No se trata de ajustar una cuenta “T”

Hará falta un compromiso vinculante sobre la disposición del Estado para garantizar la fluctuación y libre convertibilidad futura de las divisas después de 14 años de controles de capitales y cambio. Las autoridades deberán restringir -en extremo- la posibilidad de fijar su precio, al eliminar la tentación de generar márgenes de arbitraje respecto a mercados negros de moneda dura. Para ello, deberán crearse contrapesos institucionales de carácter fiscal y monetario, ausentes hoy.

La existencia de rentas cambiarias precedió por varios años a la espiral inflacionaria. Durante este período, las facciones con poder de veto en el gobierno venezolano se organizaron a fin de lucrarse a partir de estos diferenciales. En el proceso, generaron instituciones informales incapaces de acometer cambios bajo situaciones de crisis económica aguda. Alterar este esquema constituye, en buena medida, un shock al sustento material del sistema político venezolano reinante desde 2003.

Por ello, no debe darse por descontada la posibilidad de una reforma cambiaria exitosa. No sólo enfrentará barreras para comenzar, sino también para su funcionamiento futuro entre grupos políticos formados bajo el actual sistema. La historia latinoamericana está repleta de programas de ajuste cuyo fracaso prolongó el deterioro material de naciones.

Es un reto ineludible: solo la garantía de que el comportamiento irresponsable del gobierno no se verá escudado por controles cambiarios podrá generar alguna confianza para retener bolívares. Y sólo cuando ello ocurra, podremos escapar de la (hiper)inflación.
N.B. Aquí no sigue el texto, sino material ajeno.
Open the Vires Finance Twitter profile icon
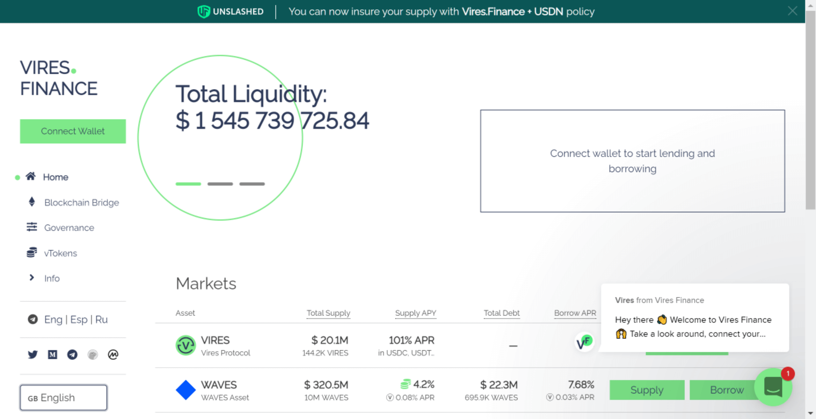This screenshot has height=419, width=816. [x=32, y=354]
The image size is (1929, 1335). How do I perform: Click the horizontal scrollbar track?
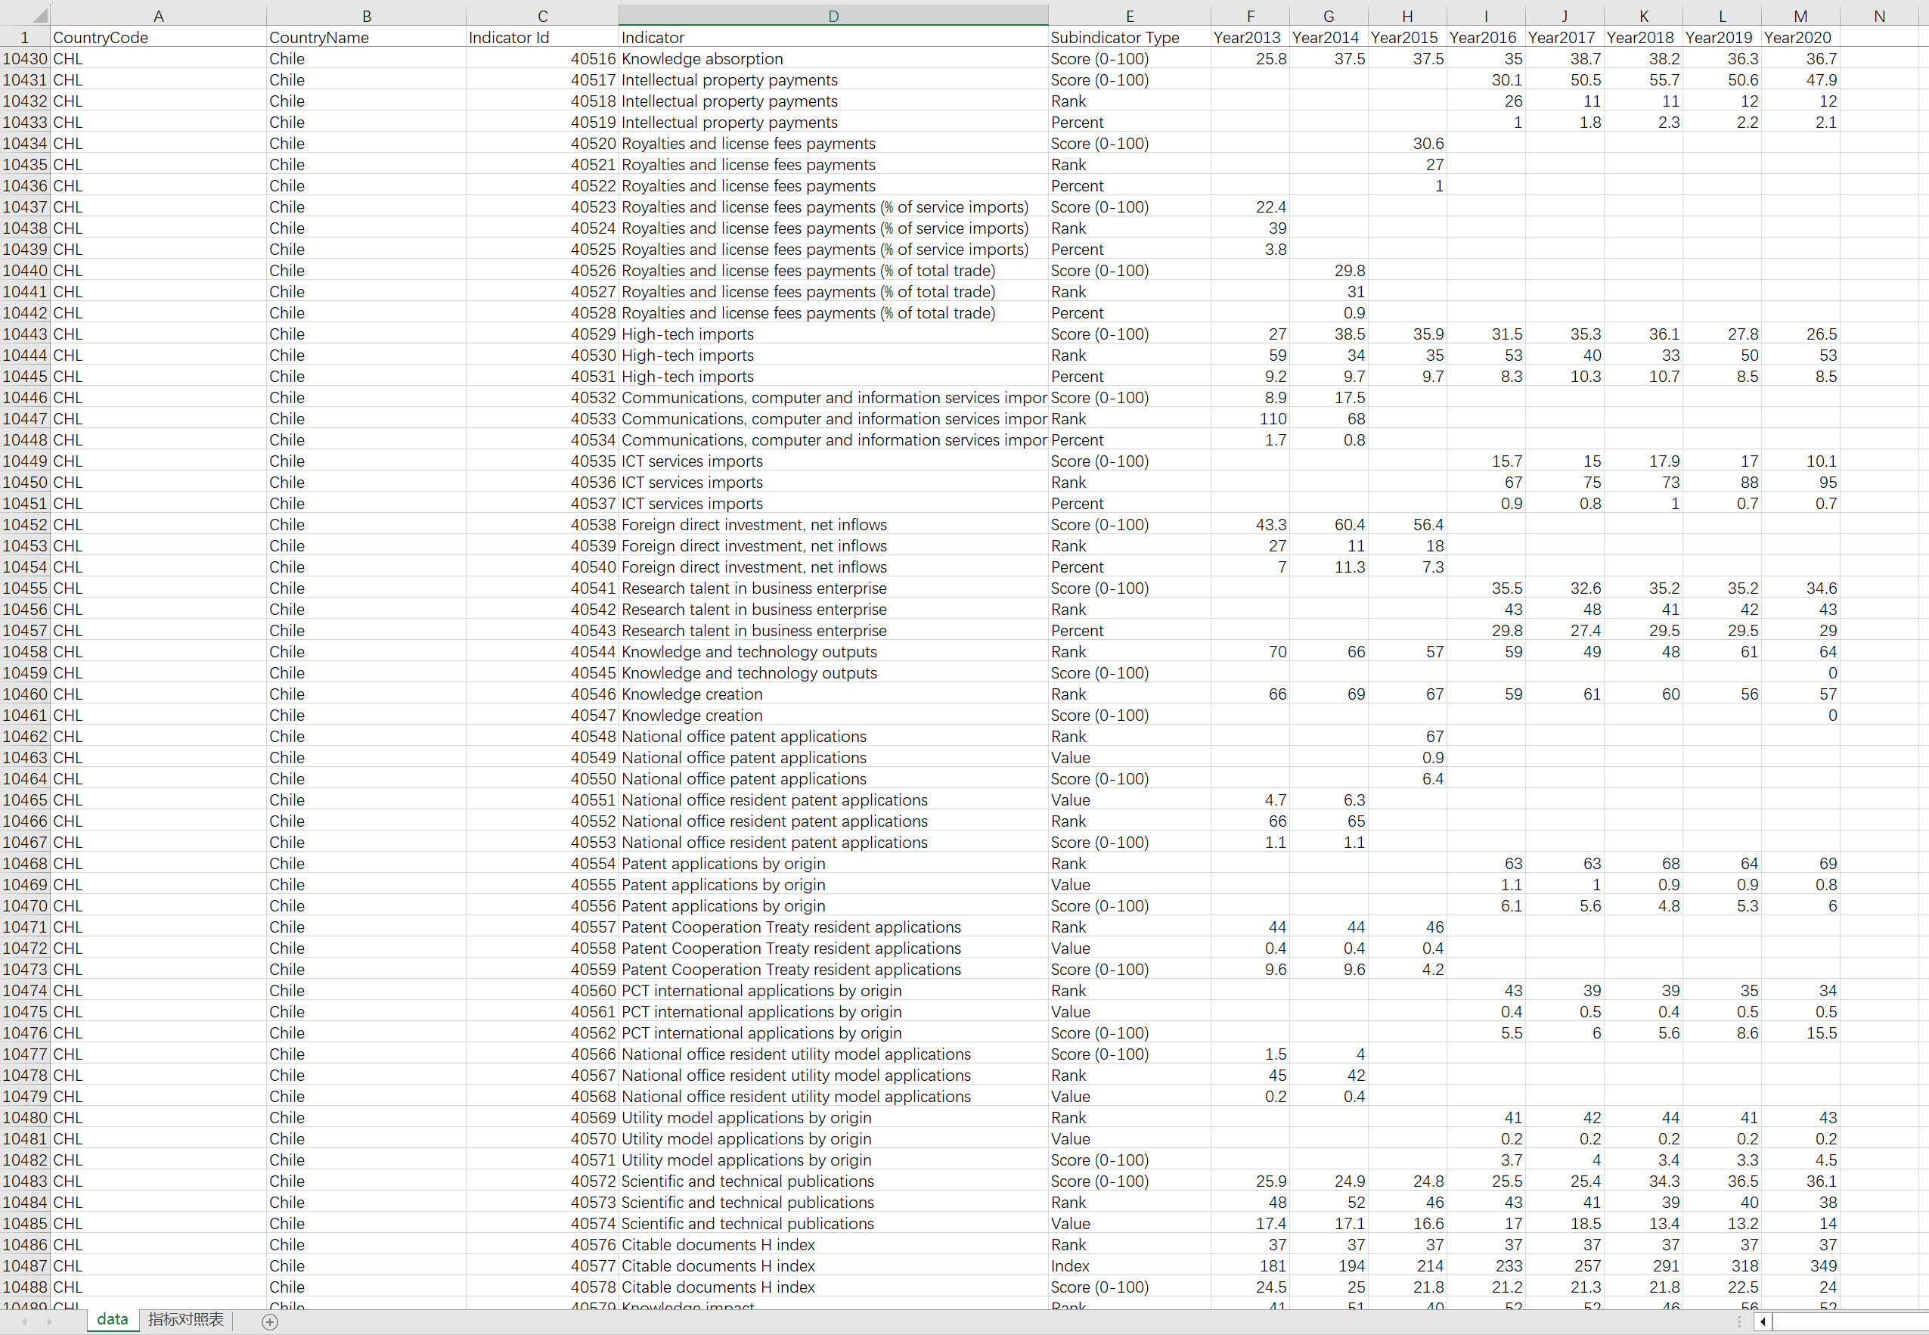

No se trata de ajustar el tipo de cambio para “cuadrar” el flujo de caja de Pdvsa, sino de reconstruir al Estado para hacerlo fiscalmente responsable.

***
[1] Cuando la inflación mensual baja del límite de 50% y no vuelve a atravesarlo por los siguientes 12 meses.
[2] Marcio G.P. García (1996). Avoiding some costs of inflation and crawling toward hyperinflation: The case of the Brazilian domestic currency substitute. Dept. of Economics, Pontifical Catholic University of Rio de Janeiro.
[3] Kiguel, M. A., & Liviatan, N. (1995). Stopping three big inflations: Argentina, Brazil, and Peru. In Reform, recovery, and growth: Latin America and the Middle East (pp. 369-414). University of Chicago Press.
[4] Homi Kharas, y Brian Pinto (1989).  Exchange Rate Rules, Black Market Premia, and Fiscal Deficits: The Bolivian Hyperinflation. The World Bank.